Le rôle de l’État dans l’économie sociale

Si la loi de la concentration capitaliste détourna beaucoup de socialistes de la lutte économique et poussa les masses exclusivement vers l’agitation électorale, ce fut un mal, mais un mal partiel. En Allemagne, par exemple, où le parti social-démocrate se vante d’un succès inouï, les conditions du travail sont très inférieures, non seulement à celles de l’Angleterre, où la masse lutte toujours sur le terrain économique, mais à celles de la France[1]. Et pourtant le mal reste partiel, car la majorité des travailleurs, instinctivement, s’en tient à la lutte économique par les grèves. Mais si nous assistons de nos jours à un développement néfaste de la toute-puissance de l’État qui centralise tout, paralyse les forces productives et la vie intellectuelle, enchaîne la population européenne et dévore les peuples par ses millions de fonctionnaires et ses armées permanentes, et si surtout la masse populaire se soumet au despotisme de n’importe quelle autorité, la responsabilité en incombe en grande partie à l’école social-métaphysico-autoritaire et démocratique allemande.

Avant que la doctrine social-démocratique ne prît un développement important, tous les esprits indépendants, tant dans la bourgeoisie que dans le peuple, tâchaient d’amoindrir l’influence de l’État dans la vie sociale, de réduire le nombre de ses fonctionnaires et d’alléger sa responsabilité financière.
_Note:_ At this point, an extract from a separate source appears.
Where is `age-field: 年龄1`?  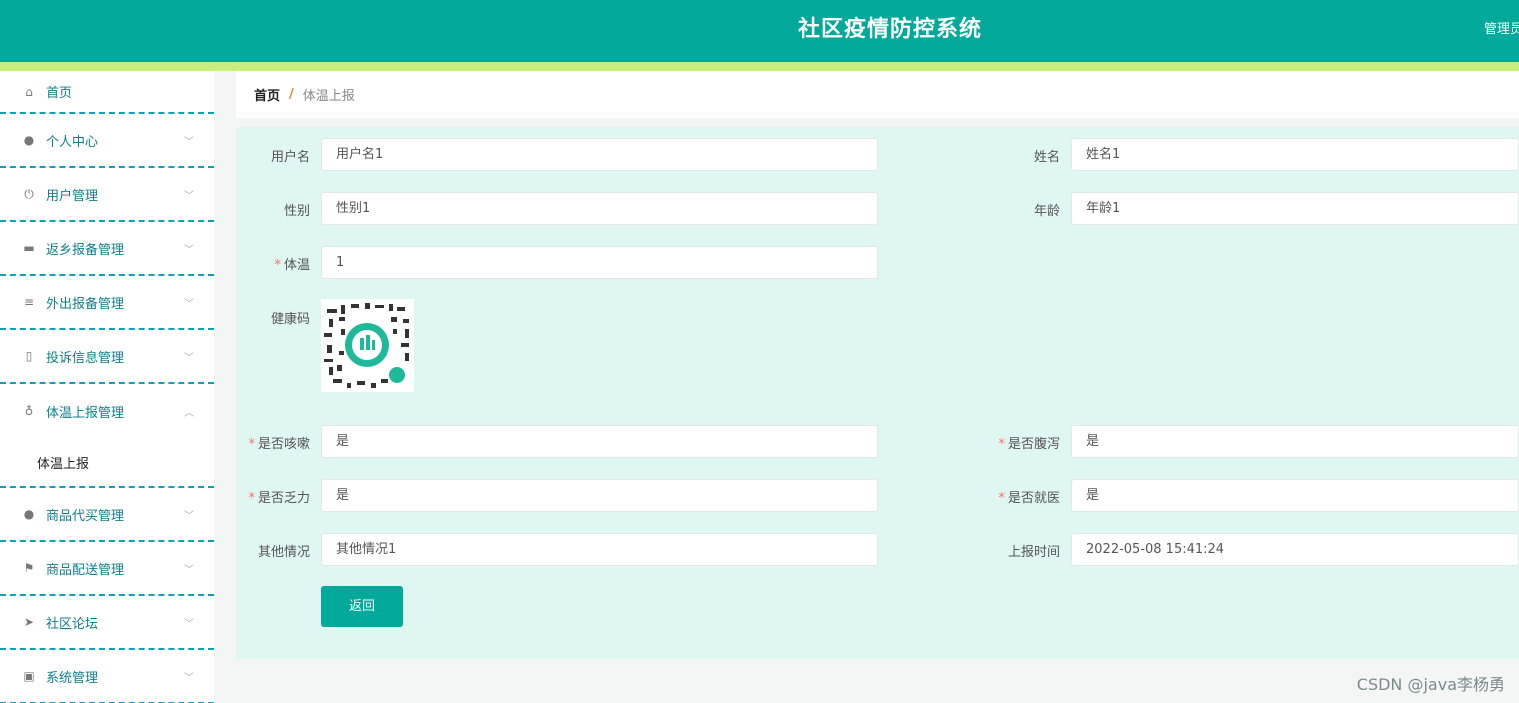 age-field: 年龄1 is located at coordinates (1295, 208).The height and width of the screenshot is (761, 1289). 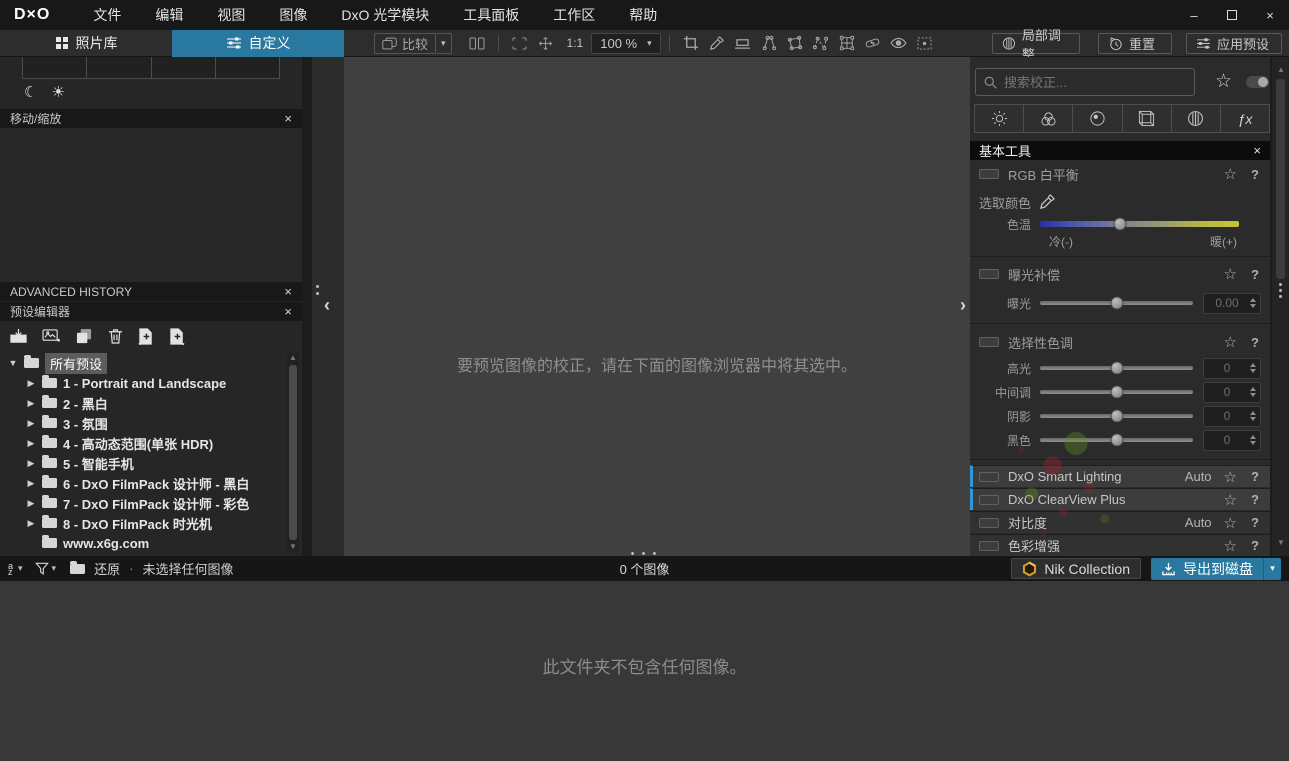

Sous l’influence de la révolution dans l’Amérique du Nord et de la fondation des États-Unis, les idées d’autonomie et de fédéralisme commencèrent à gagner les sympathies des masses. Les libéraux-politiciens aussi bien que

  1. Il serait intéressant de comparer les résultats du mouvement socialiste (ou plutôt ouvrier) dans les différents pays. Le camarade qui voudra faire un travail là-dessus trouvera des renseignements remarquables dans les Blue-Books (livres bleus) de 1893 et dans les rapports consulaires.